Horror-Thriller im Pariser Untergrund

Suche nach der Vergangenheit in "Katakomben"

München - Unter den Straßen von Paris wollen fünf junge Entdecker die alten Katakomben erkunden. Dabei stoßen sie auf Überreste der menschlichen Vergangenheit, und auch auf ihre eigene Geschichte. Die Kritik zu "Katakomben":

Niedrige Decken, spärlich erleuchtete Gänge und zahllose menschliche Knochen. Die Katakomben von Paris, Ruhestätte von sechs Millionen Toten, als Schauplatz für einen Horrorfilm zu wählen, ist an sich eine gute Idee. Doch es hapert schon beim Drehbuch der Filmemacher John Erick („Devil – Fahrstuhl zur Hölle“) und Drew Dowdle. Ersterer führt auch Regie, sein Bruder ist Produzent.

Die Suche nach dem berüchtigten Stein der Weisen führt die junge Archäologin Scarlett (Perdita Weeks) in das unterirdische Paris, zusammen mit ihrem Kollegen George (Ben Feldman), Amateur-Filmer Benji (Edwin Hodge) und einigen „Cataphiles“, die sich dort auskennen. Sie verirren sich, und die Reise in das Totenreich wird zu einer in die eigene Psyche, zu den eigenen Dämonen, die in den Katakomben real werden.

Was sich gruselig anhört, wurde nicht gut umgesetzt. Da nützt es auch nichts, dass die Schauspieler mit ihrer Leistung überzeugen. Der Einsatz von Hand- und Kopfkameras mit ihren verwackelten Bildern dürfte bei manchem Besucher Übelkeit hervorrufen. Zudem wirkt der Film oft unfreiwillig komisch. Etwa, als ein ehemaliger Freund auftaucht, der schon seit Jahren in den Katakomben verschollen ist. Er ist ganz offensichtlich tot oder zumindest schwer wahnsinnig, aber die Gruppe folgt ihm sofort. Man wundert sich nur, dass er so verändert erscheint.
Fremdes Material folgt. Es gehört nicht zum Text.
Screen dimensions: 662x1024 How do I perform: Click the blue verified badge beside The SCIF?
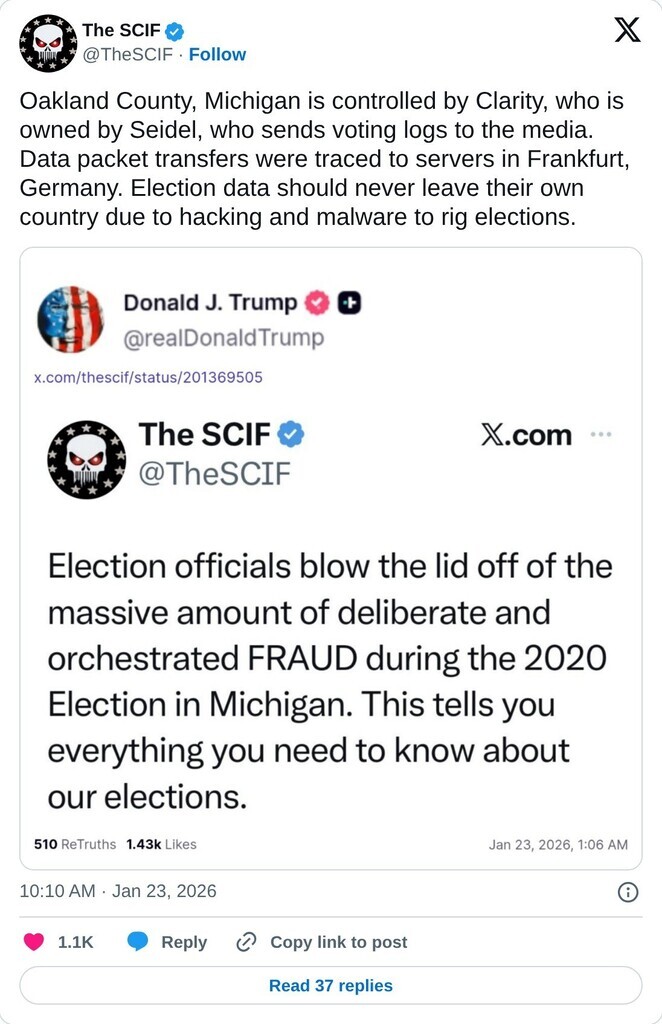click(175, 32)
Wer sich wirklich gruseln möchte, sollte bei seiner nächsten Paris-Reise selbst die Katakomben besuchen.

„Katakomben“

mit Perdita Weeks, Ben Feldman, Edwin Hodge

Regie: John Erick Dowdle

Dieser Film könnte Ihnen gefallen, wenn Sie sich alle Filme dieses Genres anschauen.